2.  Indikator Proksi.

Jenis KPI yang mengukur sebagian dari target dan sasaran strategis, karena tidak akan menjadi pengaruh dominan dalam performa perusahaan secara keseluruhan.  Seperti keluhan pelanggan yang tidak menjadi faktor dominan dalam menilai Loyalitas Pelanggan terhadap produk dan layanan perusahaan.

3.  Indikator Aktivitas.

Jenis KPI yang bersifat kualitatif dan tidak secara langsung berpengaruh pada kinerja perusahaan.  Contoh KPI seperti ini adalah jumlah kunjungan kepada pelanggan, pertemuan rutin dengan rekanan, dan lainnya. Jumlah pertemuan diharapkan memberikan dampak loyalitas dan integritas kepada layanan dan produk perusahaan.

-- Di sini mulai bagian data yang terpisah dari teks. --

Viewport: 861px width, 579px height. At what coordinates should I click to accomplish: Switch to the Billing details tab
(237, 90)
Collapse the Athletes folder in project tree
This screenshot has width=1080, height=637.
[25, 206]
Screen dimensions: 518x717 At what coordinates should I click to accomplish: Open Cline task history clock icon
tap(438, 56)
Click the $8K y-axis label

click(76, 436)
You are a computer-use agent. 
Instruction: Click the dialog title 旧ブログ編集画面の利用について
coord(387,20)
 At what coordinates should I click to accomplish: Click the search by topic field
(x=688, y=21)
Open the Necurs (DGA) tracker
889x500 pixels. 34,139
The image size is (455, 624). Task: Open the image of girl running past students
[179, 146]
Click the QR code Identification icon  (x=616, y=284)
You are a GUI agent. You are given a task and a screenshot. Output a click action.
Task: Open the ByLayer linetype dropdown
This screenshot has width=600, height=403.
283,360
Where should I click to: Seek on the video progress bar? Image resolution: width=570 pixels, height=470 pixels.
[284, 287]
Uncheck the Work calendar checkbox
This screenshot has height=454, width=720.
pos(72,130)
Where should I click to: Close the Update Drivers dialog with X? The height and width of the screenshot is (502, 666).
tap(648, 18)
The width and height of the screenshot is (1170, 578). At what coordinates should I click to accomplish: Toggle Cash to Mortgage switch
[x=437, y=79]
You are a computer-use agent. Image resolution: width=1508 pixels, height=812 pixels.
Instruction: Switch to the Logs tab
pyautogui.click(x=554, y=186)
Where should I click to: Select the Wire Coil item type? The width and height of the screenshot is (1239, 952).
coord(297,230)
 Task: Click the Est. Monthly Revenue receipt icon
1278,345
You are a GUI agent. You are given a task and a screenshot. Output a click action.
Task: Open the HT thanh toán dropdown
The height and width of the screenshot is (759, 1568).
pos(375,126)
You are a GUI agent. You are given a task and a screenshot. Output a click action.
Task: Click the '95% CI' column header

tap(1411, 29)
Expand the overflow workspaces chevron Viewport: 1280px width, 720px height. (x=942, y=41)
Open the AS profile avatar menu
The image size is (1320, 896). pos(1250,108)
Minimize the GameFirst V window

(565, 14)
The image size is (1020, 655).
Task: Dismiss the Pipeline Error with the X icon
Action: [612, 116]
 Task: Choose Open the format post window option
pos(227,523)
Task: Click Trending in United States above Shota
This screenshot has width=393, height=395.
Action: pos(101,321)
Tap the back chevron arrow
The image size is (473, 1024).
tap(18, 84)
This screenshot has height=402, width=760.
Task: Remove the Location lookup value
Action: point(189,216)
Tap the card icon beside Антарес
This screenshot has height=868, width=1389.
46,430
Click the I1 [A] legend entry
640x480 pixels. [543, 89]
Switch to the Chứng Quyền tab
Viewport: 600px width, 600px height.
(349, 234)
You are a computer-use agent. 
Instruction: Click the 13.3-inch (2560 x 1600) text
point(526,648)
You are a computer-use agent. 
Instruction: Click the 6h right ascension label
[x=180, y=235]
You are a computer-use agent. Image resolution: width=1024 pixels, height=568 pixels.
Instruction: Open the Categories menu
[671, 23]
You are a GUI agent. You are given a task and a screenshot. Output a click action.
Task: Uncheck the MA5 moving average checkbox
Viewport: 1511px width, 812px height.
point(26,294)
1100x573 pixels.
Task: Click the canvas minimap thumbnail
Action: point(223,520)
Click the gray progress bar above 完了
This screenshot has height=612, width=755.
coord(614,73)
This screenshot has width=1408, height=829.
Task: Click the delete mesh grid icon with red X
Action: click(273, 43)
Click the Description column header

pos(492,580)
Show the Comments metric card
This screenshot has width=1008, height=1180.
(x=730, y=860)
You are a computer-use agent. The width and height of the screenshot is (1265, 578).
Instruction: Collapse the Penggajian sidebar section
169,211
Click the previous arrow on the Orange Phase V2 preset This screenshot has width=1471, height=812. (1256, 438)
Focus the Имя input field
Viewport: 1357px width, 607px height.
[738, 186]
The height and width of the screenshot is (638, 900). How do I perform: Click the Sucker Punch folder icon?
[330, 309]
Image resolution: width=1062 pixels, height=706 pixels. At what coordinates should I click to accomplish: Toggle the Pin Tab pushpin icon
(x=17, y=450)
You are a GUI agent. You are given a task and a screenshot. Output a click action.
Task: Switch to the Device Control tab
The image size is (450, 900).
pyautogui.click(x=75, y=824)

Penyusunan KPI setiap sasaran strategis dianjurkan memiliki 1 atau 2 KPI, sehingga dalam implementasi BSC sebagai Peta Strategi akan menghasilkan 20 – 30 KPI, dan ini merupakan jumlah yang cukup efektif dan dapat dicapai.  KPI setiap peta strategi tidak terlalu banyak dan jangan pula terlalu sedikit.  Berikut contoh penyusunan KPI pada Divisi Sumber Daya Manusia :

Karyawan :

  • Tingkat Absensi Karyawan
  • Tingkat Keluar Masuk Karyawan
  • Jumlah Usulan Karyawan
  • Tingkat Kepuasan Karyawan 

Investasi Karyawan :

  • Jumlah jam pelatihan karyawan
  • Prosentase karyawan yang mendapat pelatihan
  • Biaya pelatihan setiap karyawan
  • Total biaya pelatihan
  • Pengembangan kepemimpinan 

Kompetensi Karyawan :

  • Partisipasi Karyawan dalam Ikatan Profesi
  • Prosentase Karyawan dengan gelar sesuai Profesi
  • Prosentase Karyawan yang mampu menggunakan komputer
  • Penugasan Karyawan secara Lintas Fungsi 

Masih banyak contoh KPI yang dapat Anda susun dalam pencapaian Sasaran Strategis Perusahaan, agar tercapai secara efektif dan optimal serta mencerminkan tujuan akhir perusahaan.